# Tarea del ejercicio a
Imprima sin cambios todo lo que va desde "Como en el caso" hasta "de tanto sufrimiento." en el fragmento que aparece más abajo.

Un hombre indignado encara a su compadre por haberse acostado con su mujer. El compadre rechaza con apuros las acusaciones y alega su inocencia. Pero el marido engañado insiste: “No te hagas, si incluso andas diciendo que mi mujer tiene almorranas”. No compadre cómo cree; contesta el otro, “yo sería incapaz de decir esa barbaridad de que tu mujer tiene almorranas; yo sólo dije, que como que se le sienten”.
Es un chiste viejo, pero las infamias de la política lo hace actual una y otra vez. Hace unos días, George W. Bush aseguró que la Casa Blanca nunca dijo que Saddam Hussein tuviera alguna responsabilidad en la tragedia del 11 de septiembre en Nueva York. Simplemente, afirma ahora, “dijimos que podría tener nexos con Al Qaeda”. Hace unos días una Comisión investigadora independiente del ejecutivo concluyó que no se encontraron evidencias de que existiera alguna relación entre el régimen de Irak y Al Qaeda. Bueno, diría Bush, simplemente “dijimos que como que se sentía que tenía vínculos con Osama bin Laden”.
Como en el caso del compadre, las declaraciones de Bush son de un cinismo monumental, pero no provocan risa. Por el contrario, es increíble el enorme impacto que argumentos tan pueriles y motivos tan absurdos provocaron en la vida de millones de personas. Ni vínculos con el terrorismo que agredió a Estados Unidos, ni armas de destrucción masiva. Se emprendió una guerra por razones que tienen qué ver más con un fundamentalismo cristiano que emparentaba a Saddam con Satán y con los intereses petroleros que con una razón medianamente legítima para justificar la pérdida de tantas vidas o la impartición indiscriminada de tanto sufrimiento.

# Entradas para localizar texto y elementos

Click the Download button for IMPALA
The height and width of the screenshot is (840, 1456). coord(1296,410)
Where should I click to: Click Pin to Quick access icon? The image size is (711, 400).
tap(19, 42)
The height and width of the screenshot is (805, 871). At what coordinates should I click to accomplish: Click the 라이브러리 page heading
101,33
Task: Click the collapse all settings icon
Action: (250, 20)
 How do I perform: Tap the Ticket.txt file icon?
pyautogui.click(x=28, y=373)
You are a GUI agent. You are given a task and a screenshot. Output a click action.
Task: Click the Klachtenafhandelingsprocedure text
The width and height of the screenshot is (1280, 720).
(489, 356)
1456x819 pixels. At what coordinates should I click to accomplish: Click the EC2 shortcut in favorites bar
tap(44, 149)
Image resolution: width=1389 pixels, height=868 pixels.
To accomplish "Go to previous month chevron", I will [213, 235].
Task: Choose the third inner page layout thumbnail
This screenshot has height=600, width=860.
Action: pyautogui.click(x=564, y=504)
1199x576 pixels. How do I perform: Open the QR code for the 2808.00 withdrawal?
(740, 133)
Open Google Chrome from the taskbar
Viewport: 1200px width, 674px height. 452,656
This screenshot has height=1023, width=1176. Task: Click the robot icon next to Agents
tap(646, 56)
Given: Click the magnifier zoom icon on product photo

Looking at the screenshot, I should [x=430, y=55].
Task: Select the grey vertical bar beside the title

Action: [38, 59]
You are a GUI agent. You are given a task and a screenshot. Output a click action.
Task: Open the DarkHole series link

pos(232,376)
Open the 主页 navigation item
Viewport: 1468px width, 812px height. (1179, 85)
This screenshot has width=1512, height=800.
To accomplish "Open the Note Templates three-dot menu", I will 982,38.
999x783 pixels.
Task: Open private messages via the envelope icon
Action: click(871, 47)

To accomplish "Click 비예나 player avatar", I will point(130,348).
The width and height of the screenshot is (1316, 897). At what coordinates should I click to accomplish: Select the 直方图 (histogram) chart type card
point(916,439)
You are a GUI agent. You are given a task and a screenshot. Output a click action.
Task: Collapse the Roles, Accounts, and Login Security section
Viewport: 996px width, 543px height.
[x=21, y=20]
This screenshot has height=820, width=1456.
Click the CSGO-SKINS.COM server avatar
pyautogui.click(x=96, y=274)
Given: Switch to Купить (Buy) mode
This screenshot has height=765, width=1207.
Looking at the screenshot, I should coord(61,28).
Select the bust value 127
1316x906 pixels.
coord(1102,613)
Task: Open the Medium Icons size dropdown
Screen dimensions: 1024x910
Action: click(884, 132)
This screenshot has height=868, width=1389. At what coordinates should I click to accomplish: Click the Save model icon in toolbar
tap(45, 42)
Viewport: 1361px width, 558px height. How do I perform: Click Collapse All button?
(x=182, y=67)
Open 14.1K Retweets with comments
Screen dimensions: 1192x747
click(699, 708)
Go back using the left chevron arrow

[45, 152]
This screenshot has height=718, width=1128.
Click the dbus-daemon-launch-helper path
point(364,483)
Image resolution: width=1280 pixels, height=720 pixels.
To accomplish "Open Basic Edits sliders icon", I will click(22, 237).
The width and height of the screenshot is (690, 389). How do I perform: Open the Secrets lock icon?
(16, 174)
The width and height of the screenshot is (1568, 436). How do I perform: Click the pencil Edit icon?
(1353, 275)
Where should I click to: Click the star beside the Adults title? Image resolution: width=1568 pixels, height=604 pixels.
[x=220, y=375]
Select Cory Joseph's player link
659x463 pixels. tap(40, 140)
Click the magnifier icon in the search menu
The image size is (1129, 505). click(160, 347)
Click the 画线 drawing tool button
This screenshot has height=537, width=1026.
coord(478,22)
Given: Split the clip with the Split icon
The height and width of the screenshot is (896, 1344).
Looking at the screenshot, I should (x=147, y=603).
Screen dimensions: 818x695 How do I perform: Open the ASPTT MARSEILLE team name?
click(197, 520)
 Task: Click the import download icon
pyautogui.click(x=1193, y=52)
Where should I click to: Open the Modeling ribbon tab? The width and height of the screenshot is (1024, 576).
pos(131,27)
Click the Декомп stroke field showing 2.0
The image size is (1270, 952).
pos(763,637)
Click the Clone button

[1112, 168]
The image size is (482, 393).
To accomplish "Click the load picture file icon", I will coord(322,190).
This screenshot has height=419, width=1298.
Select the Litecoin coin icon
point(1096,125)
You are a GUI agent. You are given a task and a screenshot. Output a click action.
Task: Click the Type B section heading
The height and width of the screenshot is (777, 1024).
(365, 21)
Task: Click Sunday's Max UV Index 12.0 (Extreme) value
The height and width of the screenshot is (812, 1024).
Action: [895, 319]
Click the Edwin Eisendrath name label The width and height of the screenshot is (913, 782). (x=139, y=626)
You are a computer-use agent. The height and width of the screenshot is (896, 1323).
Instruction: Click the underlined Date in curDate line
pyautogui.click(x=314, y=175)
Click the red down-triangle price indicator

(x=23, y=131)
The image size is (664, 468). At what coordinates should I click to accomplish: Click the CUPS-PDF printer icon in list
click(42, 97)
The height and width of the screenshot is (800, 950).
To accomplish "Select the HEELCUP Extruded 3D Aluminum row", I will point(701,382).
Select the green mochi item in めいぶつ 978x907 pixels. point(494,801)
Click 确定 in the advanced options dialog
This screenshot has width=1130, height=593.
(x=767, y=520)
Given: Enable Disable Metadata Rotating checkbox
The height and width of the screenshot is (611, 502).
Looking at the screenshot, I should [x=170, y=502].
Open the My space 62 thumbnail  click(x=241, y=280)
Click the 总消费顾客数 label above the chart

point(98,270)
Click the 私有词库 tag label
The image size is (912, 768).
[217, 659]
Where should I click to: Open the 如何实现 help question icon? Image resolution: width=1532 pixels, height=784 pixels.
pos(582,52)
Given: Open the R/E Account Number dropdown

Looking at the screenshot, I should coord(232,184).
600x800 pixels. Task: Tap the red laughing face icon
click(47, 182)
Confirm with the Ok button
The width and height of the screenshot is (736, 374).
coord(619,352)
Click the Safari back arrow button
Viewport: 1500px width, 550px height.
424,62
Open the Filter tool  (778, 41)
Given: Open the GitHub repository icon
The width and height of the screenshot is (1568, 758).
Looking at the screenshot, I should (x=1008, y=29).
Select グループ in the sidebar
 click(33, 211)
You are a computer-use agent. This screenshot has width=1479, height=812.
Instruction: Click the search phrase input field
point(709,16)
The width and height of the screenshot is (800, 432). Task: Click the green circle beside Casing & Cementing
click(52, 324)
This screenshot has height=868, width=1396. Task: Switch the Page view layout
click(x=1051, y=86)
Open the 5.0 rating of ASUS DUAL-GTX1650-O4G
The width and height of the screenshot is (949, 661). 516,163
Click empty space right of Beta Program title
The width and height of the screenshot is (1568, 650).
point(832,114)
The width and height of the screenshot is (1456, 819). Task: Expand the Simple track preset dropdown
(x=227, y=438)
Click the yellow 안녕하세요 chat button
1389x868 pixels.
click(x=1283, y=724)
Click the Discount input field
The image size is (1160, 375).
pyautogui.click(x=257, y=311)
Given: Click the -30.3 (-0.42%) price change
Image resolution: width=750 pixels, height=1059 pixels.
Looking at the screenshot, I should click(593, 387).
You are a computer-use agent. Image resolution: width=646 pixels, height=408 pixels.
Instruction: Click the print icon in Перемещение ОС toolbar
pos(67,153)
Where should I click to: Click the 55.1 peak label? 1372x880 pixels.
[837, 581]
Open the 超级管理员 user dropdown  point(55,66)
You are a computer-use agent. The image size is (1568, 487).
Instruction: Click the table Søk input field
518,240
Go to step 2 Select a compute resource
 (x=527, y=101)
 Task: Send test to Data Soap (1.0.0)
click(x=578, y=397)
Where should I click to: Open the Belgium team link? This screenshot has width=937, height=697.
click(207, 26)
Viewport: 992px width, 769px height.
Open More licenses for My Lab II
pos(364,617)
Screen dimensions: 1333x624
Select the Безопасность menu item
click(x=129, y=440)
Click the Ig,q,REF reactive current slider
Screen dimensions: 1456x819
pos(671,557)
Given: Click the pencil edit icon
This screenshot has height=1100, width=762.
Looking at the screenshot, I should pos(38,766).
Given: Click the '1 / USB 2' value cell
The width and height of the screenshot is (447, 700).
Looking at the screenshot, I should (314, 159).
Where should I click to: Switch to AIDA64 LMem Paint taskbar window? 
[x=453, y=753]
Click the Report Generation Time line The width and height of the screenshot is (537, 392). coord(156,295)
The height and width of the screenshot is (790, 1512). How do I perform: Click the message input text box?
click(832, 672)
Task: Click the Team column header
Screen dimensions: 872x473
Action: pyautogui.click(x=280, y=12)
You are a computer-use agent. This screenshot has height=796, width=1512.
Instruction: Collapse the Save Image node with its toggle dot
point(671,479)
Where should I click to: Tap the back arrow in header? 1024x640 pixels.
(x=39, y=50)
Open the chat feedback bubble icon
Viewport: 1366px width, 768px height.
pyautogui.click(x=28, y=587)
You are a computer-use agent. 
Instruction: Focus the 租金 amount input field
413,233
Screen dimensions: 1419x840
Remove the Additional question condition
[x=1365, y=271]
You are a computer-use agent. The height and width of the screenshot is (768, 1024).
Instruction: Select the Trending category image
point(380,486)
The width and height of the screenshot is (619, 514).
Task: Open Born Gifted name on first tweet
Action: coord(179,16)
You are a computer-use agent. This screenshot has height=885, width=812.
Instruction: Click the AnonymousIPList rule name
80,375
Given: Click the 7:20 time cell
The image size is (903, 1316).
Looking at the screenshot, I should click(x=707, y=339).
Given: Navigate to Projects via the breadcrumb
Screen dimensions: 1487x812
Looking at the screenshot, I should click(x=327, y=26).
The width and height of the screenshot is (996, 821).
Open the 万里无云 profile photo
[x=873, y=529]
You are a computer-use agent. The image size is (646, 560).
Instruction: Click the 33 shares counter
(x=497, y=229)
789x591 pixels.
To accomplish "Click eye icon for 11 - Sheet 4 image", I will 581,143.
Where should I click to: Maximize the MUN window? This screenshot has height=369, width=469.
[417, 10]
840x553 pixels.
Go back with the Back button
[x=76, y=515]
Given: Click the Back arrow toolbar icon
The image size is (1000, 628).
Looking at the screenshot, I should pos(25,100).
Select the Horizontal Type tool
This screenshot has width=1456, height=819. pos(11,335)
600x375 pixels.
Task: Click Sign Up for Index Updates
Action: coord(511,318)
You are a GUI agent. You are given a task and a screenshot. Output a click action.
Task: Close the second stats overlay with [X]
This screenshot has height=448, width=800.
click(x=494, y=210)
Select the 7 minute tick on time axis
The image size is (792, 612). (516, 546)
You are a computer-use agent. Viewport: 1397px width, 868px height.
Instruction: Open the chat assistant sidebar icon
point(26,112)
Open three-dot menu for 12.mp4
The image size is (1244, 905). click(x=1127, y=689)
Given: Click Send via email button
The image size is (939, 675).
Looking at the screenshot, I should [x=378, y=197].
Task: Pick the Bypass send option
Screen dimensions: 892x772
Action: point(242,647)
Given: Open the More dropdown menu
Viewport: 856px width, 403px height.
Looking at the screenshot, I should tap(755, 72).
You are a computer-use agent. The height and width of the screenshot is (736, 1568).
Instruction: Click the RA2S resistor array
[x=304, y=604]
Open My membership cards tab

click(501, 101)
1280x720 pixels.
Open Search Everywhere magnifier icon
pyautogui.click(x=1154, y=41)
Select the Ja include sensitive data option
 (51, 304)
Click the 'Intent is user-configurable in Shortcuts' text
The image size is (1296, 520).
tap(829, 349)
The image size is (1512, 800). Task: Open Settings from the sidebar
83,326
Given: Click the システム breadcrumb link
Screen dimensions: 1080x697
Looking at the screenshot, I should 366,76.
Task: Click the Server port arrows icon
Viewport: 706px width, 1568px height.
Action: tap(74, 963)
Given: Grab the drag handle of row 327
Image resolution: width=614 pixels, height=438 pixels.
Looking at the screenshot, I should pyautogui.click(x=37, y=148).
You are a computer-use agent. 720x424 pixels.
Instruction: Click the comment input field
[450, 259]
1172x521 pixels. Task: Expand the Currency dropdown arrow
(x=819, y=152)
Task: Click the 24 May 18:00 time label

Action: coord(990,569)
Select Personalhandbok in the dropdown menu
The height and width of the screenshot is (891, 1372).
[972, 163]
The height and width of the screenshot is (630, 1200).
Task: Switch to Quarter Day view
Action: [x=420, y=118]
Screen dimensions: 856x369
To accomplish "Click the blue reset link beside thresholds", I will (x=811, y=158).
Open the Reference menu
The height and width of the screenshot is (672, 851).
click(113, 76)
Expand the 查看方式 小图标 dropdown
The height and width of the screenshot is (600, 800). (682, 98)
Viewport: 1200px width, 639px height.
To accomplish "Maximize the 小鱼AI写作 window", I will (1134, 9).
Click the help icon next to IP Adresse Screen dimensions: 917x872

# Tarea del ejercicio b
Reproduzca textualmente todo lo que va desde el comienzo de los registros anteriores hasta la línea que contiene "tap(19, 42)", ambos extremos incluidos, y nada más.

# Respuesta completa a
Como en el caso del compadre, las declaraciones de Bush son de un cinismo monumental, pero no provocan risa. Por el contrario, es increíble el enorme impacto que argumentos tan pueriles y motivos tan absurdos provocaron en la vida de millones de personas. Ni vínculos con el terrorismo que agredió a Estados Unidos, ni armas de destrucción masiva. Se emprendió una guerra por razones que tienen qué ver más con un fundamentalismo cristiano que emparentaba a Saddam con Satán y con los intereses petroleros que con una razón medianamente legítima para justificar la pérdida de tantas vidas o la impartición indiscriminada de tanto sufrimiento.

# Respuesta completa b
Click the Download button for IMPALA
The height and width of the screenshot is (840, 1456). coord(1296,410)
Where should I click to: Click Pin to Quick access icon? The image size is (711, 400).
tap(19, 42)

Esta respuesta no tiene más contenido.